Anyone with the "wrong" ideas was "evil" or a threat to a person's eternal soul, and anyone with the "right" ideas was "one of us," and therefore a member of God's flock (believing in God, hell, heaven, an eternal soul, etc, are all considered "good" ideas, and being skeptical of such ideas is always considered a "bad" idea). Morality, everyone was then taught to "believe," depended upon this distinction, without which the world would devolve into a sulfuric nightmare of hellish proportions before a person could finish reading this sentence. 

People have therefore been taught to "believe" that they, for having held the "right" ideas and battled everywhere to overcome the "wrong" ones," may (and it is only "may," not "will") win an eternity with the most famous diva of all the deities that humanity has ever known. If they fail to stand up everywhere for those "right" ideas, and by so failing only allow the "wrong" ideas to spread, they will (and it is only "will," not "may") be punished by the God above for all of eternity! 

What has evolved out of centuries and indeed millennia of such religions are new ones, that no doubt draw all of their power of persuasion and control from the old religions, and certainly ape those old religions in virtually every way, but succeed and flourish by convincing people they are not religions at all.  Those religions come in the forms of nationalism, patriotism, racism, economics, classism,  and even at times, scientism, secularism and atheism.  And this list is by no means exhaustive.
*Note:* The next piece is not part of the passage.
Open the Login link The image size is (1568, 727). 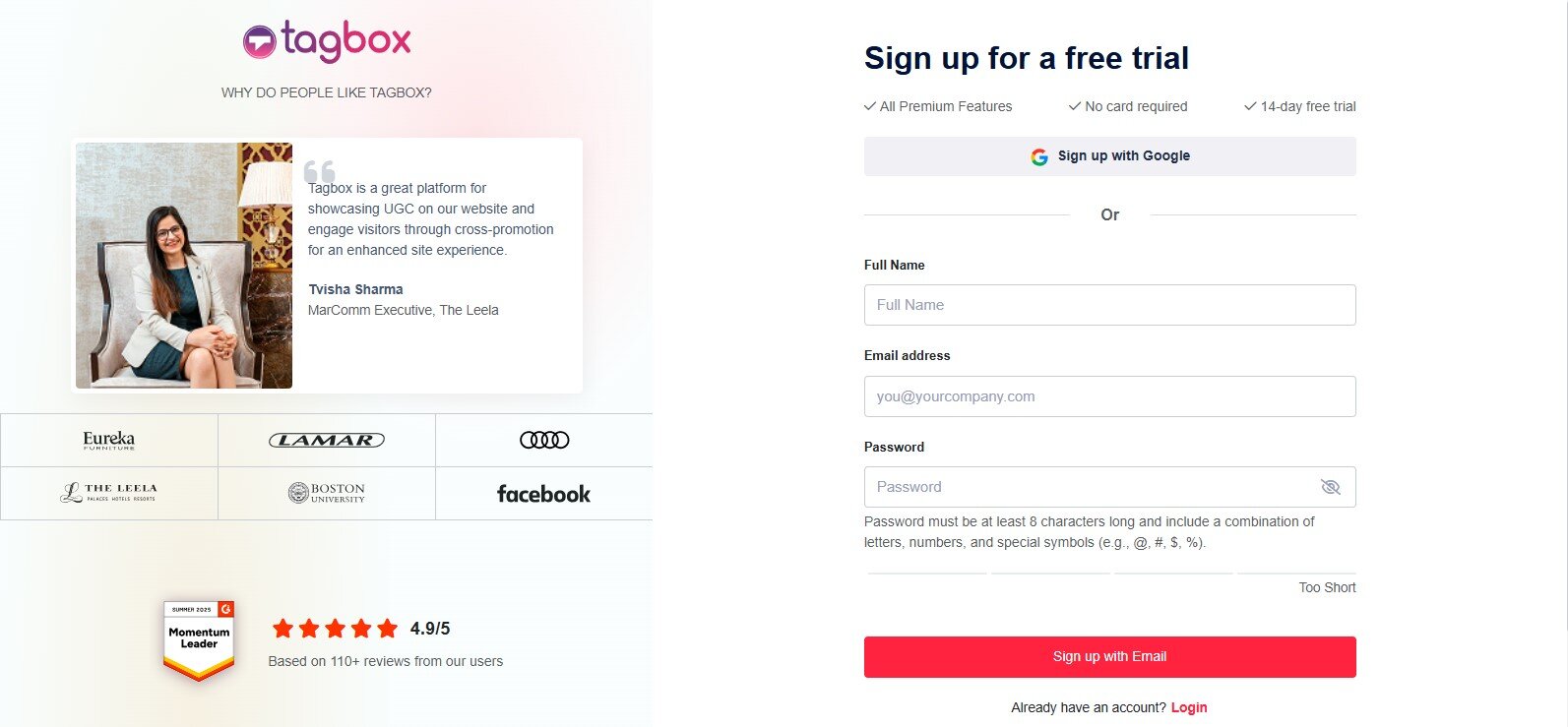click(x=1189, y=707)
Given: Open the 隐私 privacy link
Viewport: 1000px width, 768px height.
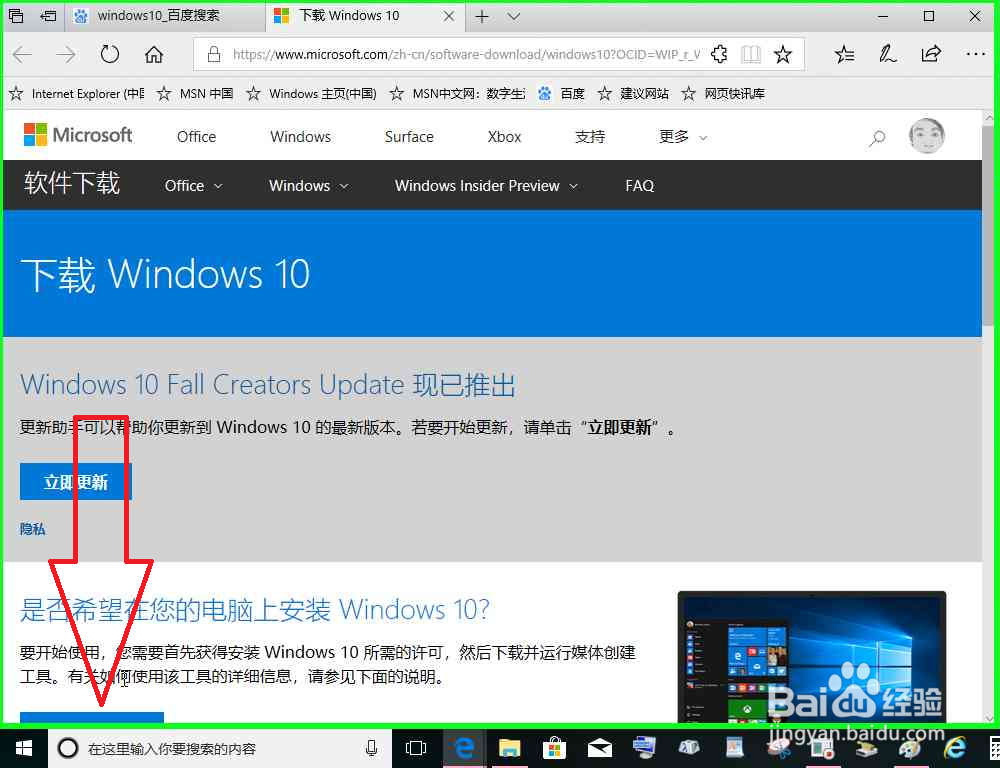Looking at the screenshot, I should pos(32,528).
Like the monotheistic religions, these latter religions not only all work in tandem together with monotheism, even as each reinforces the others to shape one overarching "universal" system of "right and wrong" (or so it appears, anyway), but war with each other for supremacy in the realm of ideas as much as any religion ever has. Capitalism is clearly more moral than communism, any good Christian will tell you, even if Christ was in charge of running a country under the latter, and the devil the former.
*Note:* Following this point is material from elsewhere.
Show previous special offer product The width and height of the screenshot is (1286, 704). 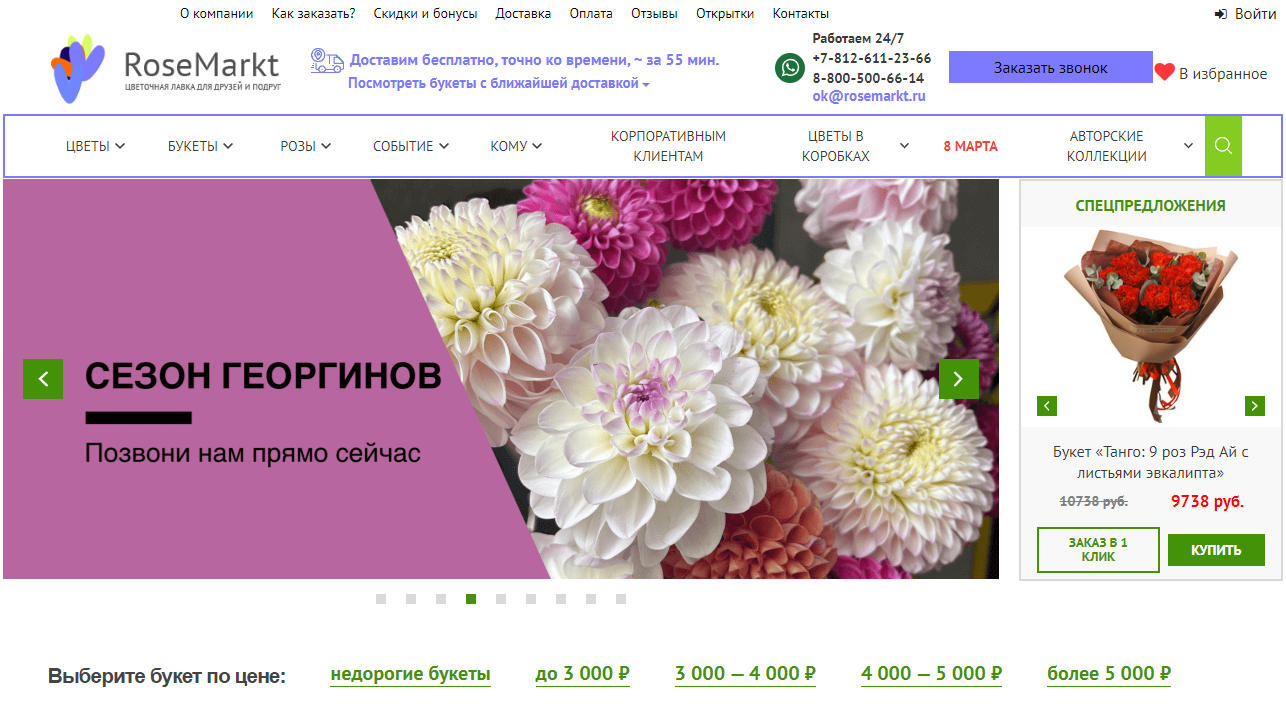point(1047,406)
 People worship their "beliefs" as their only God, in this way, convinced that there is something altogether "objectively" good or bad about their "beliefs." It never occurs to them that they are only ever really using their own morality, and thus their own subjective interpretation of those "beliefs," to decide whether, say, Christianity or atheism or Communism or Capitalism are necessarily "good" or "bad." 

Of course, the person who is brutally murdered by Christians would very likely conclude that such a system of beliefs is unquestionably evil, in the very same way that every Christian is convinced that anyone who is murdered by an atheist is unquestionable proof that atheism is necessarily evil. Such Christians do not see their own Christianity the same way they see their guns. Not at all. For such a Christian, their religion is like drugs, of which the Christian is quite convinced are always evil. 

Point out that drugs are in fact quite a good thing, when used in certain ways to overcome certain illnesses and such, and the Christian will then agree. (It may never occur to that Christian that the people who use "illegal drugs" do so to alleviate the cancer of modern civilization on the human heart.) But, changing gears, while the card carrying NRA Christian will then consider  insists everywhere that guns are neither good nor bad, but merely a tool, that is determined as one or the other by how it's used, they are quite sure their religion works in exactly the other way round. 

For them, Christianity is always and everywhere "good," even if it is the most effective means the devil himself has ever found to convince countless numbers of people to commit evil "so fully and so joyfully," and guns, like war and torture and the death penalty (and apparently genocide and world wide floods) are only ever "good" or "bad" depending on whether they are being used for God or by God, or against God. 

Genocide is not really "bad," therefore, it's just whether it's being done to advance one superior idea or religion, or another. Just ask God, and he'll tell you all about it.